* Problems to solve *
(A) In the markdown extensions documentation, revise everything from "Certain HTML tags" down to "of filtered tags." so that "weird" becomes "odd".
(B) Write what comes next in the markdown extensions documentation, starting after its last sentence.

* Document extract *

----------

If you use the unsafe option, you should be sure to do your own sanitization of the resulting HTML.

Extensions

"table"

The table extension allows the parsing and rendering of tables:

|Header|
|------|
|Hello |
<table>
  <thead>
    <tr>
      <th>Header</th>
    </tr>
  </thead>
  <tbody>
    <tr>
      <td>Hello</td>
    </tr>
  </tbody>
</table>

See the table documentation in the GFM docs for more information.

"strikethrough"

The strikethrough extension renders text surrounded by ~one~ or ~~two~~ tildes as strikethrough using the <del> tag. If the strikethroughDoubleTilde option is enabled, text will only be rendered as strikethrough if it is surrounded by exactly ~~two~~ tildes.

"tagfilter"

Certain HTML tags can be particularly troublesome as they change how HTML is interpreted in a way unique to them. The tagfilter extension escapes these tags by replacing the leading < with &lt;. The following markdown:

<div>What a weird <xmp> tag</div>

would result in this HTML:

<div>What a weird &lt;xmp> tag</div>

See the Disallowed Raw HTML documentation in the GFM docs for more information and the list of filtered tags.

----------

* Recorded data *
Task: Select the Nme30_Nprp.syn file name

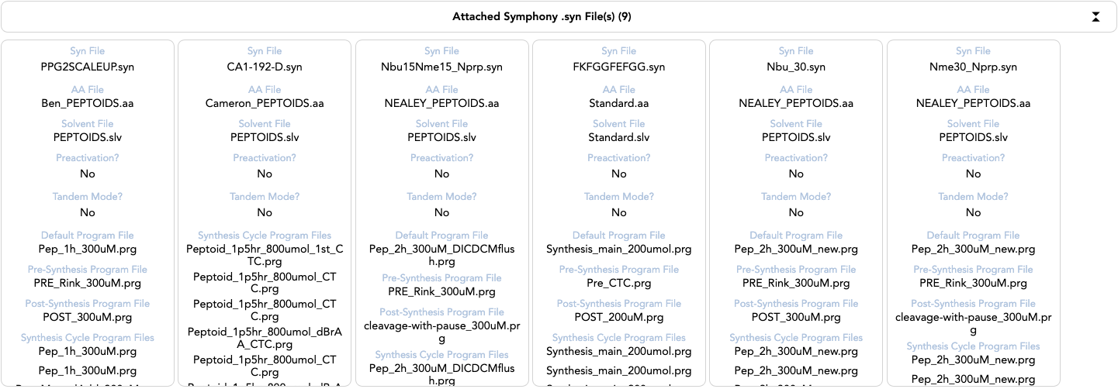Action: click(973, 67)
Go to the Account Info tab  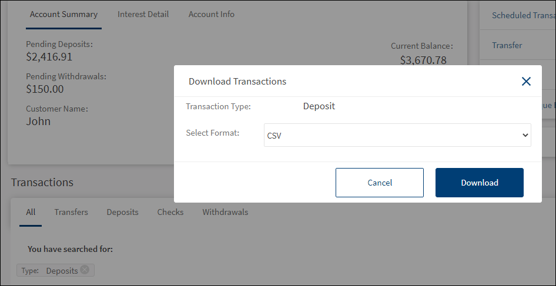211,15
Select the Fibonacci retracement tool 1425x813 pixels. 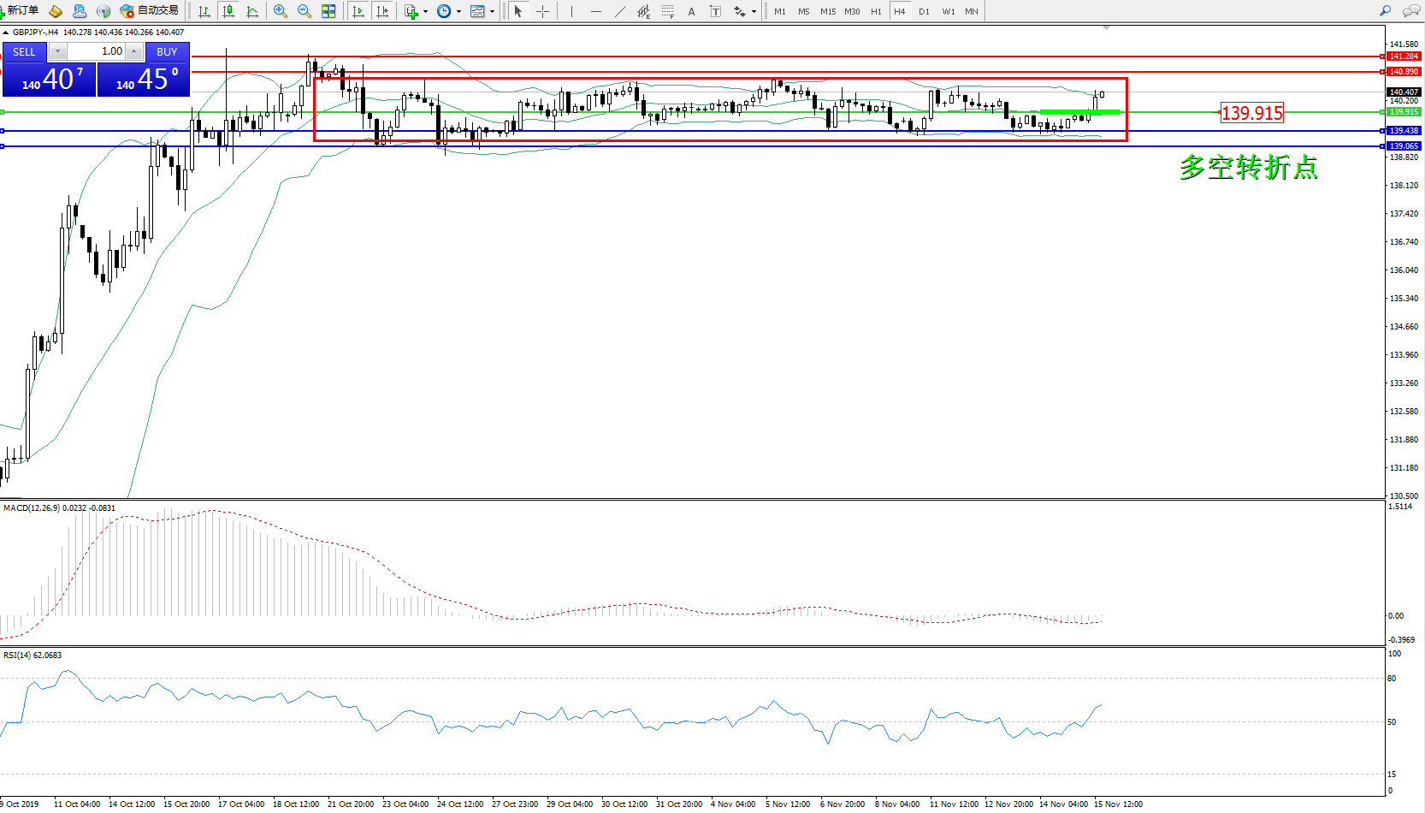pos(667,11)
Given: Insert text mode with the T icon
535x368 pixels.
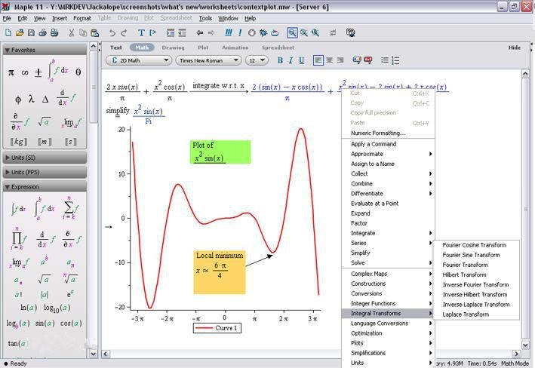Looking at the screenshot, I should click(141, 32).
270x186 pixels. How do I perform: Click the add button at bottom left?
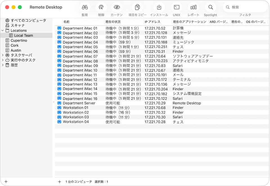point(6,182)
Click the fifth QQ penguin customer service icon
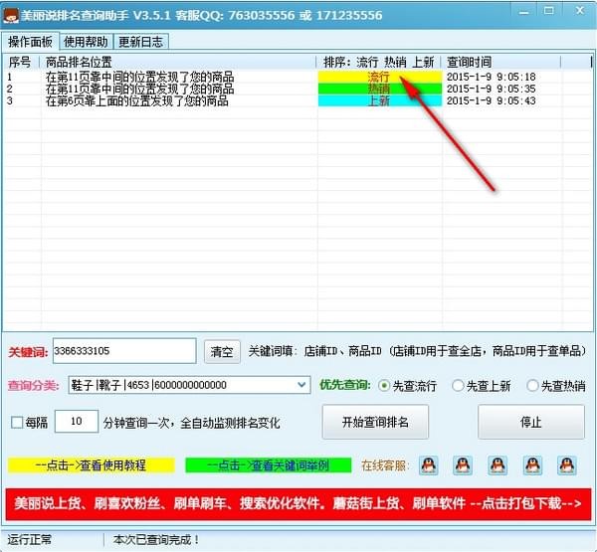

----------

* Answers given *
(A)
Certain HTML tags can be particularly troublesome as they change how HTML is interpreted in a way unique to them. The tagfilter extension escapes these tags by replacing the leading < with &lt;. The following markdown:

<div>What a odd <xmp> tag</div>

would result in this HTML:

<div>What a odd &lt;xmp> tag</div>

See the Disallowed Raw HTML documentation in the GFM docs for more information and the list of filtered tags.

(B)
"autolink"

The autolink extension recognizes URLs in text and automatically turns them into links:

Visit us at https://github.com!
<p>Visit us at <a href="https://github.com">https://github.com</a>!</p>

See the autolinks documentation in the GFM docs for more information about how libcmark-gfm scans for links.

"tasklist"

The tasklist extension enables the rendering of GitHub-style task lists.

- [ ] Task 1
- [x] Task 2
<ul>
  <li class="task-list-item"><input type="checkbox" disabled="" /> Task 1</li>
  <li class="task-list-item"><input type="checkbox" checked="" disabled="" /> Task 2</li>
</ul>

See the task list documentation in the GFM docs for more information about how libcmark-gfm processes task lists.